A wide range of cytotoxic insults to the hair follicle may induce premature transition of the hair from anagen to telogen phase resulting in diffuse telogen effluvium.4, 5 Potential causes of telogen effluvium include drugs, chronic infection, autoimmune disease, surgery, chronic systemic disorders, endocrine imbalance, iron or vitamin deficiencies, and intoxication.6 In our patients, there was a clear chronologic sequence between the start of the intravaginal IMQ treatment and diffuse hair loss—starting in both cases toward the end of the 16-week treatment course and resolving 7 months (patient 1) and 2 months (patient 2) after discontinuation of IMQ (Fig 3).

Fig 3.

Fig 3

Schematic representation of IMQ treatment and effluvium in both patients.

In both patients, the onset of hair loss was preceded by severe systemic symptoms.
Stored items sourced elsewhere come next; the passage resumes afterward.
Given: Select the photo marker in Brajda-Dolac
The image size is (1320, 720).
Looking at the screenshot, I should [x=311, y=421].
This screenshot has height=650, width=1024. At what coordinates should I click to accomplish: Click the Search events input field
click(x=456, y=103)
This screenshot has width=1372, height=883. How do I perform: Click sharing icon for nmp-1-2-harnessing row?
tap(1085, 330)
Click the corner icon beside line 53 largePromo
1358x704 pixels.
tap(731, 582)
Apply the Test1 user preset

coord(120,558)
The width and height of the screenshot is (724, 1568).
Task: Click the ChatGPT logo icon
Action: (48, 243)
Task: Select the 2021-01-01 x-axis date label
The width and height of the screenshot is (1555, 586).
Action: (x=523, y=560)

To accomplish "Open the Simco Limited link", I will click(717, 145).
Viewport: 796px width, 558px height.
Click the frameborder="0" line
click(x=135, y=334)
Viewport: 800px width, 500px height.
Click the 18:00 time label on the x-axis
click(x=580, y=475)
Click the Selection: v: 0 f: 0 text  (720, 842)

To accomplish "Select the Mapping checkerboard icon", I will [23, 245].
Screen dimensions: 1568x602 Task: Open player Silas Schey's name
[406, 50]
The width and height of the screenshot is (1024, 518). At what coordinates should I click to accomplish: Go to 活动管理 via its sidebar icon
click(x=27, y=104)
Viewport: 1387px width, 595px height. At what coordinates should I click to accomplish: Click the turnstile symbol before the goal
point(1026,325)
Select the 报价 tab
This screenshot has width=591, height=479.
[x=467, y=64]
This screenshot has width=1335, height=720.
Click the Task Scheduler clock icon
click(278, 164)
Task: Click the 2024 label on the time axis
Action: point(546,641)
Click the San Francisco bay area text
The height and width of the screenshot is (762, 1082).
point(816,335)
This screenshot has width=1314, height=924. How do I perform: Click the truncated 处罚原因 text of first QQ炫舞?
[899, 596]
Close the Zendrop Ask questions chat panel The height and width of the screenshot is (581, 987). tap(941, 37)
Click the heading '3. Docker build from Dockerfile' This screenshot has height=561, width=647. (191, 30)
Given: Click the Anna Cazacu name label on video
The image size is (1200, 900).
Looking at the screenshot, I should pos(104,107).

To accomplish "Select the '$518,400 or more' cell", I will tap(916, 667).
Results of a trichogram performed in patient 2 were in agreement with a diagnosis of diffuse telogen effluvium and excluded patterned hair loss, as the rate of telogen hairs was equally increased in the androgen-sensitive parietal and androgen-insensitive occipital area of the scalp.

The first randomized controlled phase II trial on vaginal IMQ treatment for patients with CIN II-III had included 59 patients (IMQ, n = 30; placebo, n = 29). IMQ was significantly more effective compared with placebo, inducing complete histologic remission in 47% of the patients compared with 14% in the placebo group. Local and systemic side effects were common in the IMQ group, including vulvar pain or pruritus (93%), headache (83%), myalgia (77%), and flu-like symptoms (97%). No cutaneous side effects were reported.3

A systematic literature research found only 1 case of localized hair loss in the crown region of the scalp after topical IMQ treatment for actinic keratosis, presumably caused by a local rather than a systemic side effect.7 We were unable to identify any other report on dermatologic or gynecologic patients with IMQ-induced hair loss. However, compared with the widespread use in dermatology, IMQ use in gynecology as an intravaginal application is still limited.

Interestingly, an investigation in mice found that topical IMQ application during the mid and late telogen stage may promote hair regrowth by rapid anagen induction.8 Whether and to which extent this effect might also apply to human hair follicles is currently unknown.

Our observation draws attention to IMQ therapy as a potential cause for reversible diffuse telogen effluvium, particularly in patients experiencing severe systemic adverse reactions. It is likely that the incidence of such cases will increase in the future. As the use of IMQ is expanding and new routes of topical application (such as intravaginal suppositories for treating CIN) are being explored that are associated with increased bioavailability, it is important to recognize this as a yet unreported side effect of IMQ therapy. This recognition will allow for early identification and proper counselling of patients affected by IMQ-induced hair loss and will help avoid unnecessary diagnostic workup.

Footnotes

Funding sources: None.

Conflicts of interest: Christoph Grimm, MD, has received a research grant and honoraria from MEDA pharma.

This report was a poster presentation at the annual meeting of the Austrian Society of Dermatology and Venereology (Oesterreichische Gesellschaft für Dermatologie und Venerologie, OEGDV), December 1, 2018.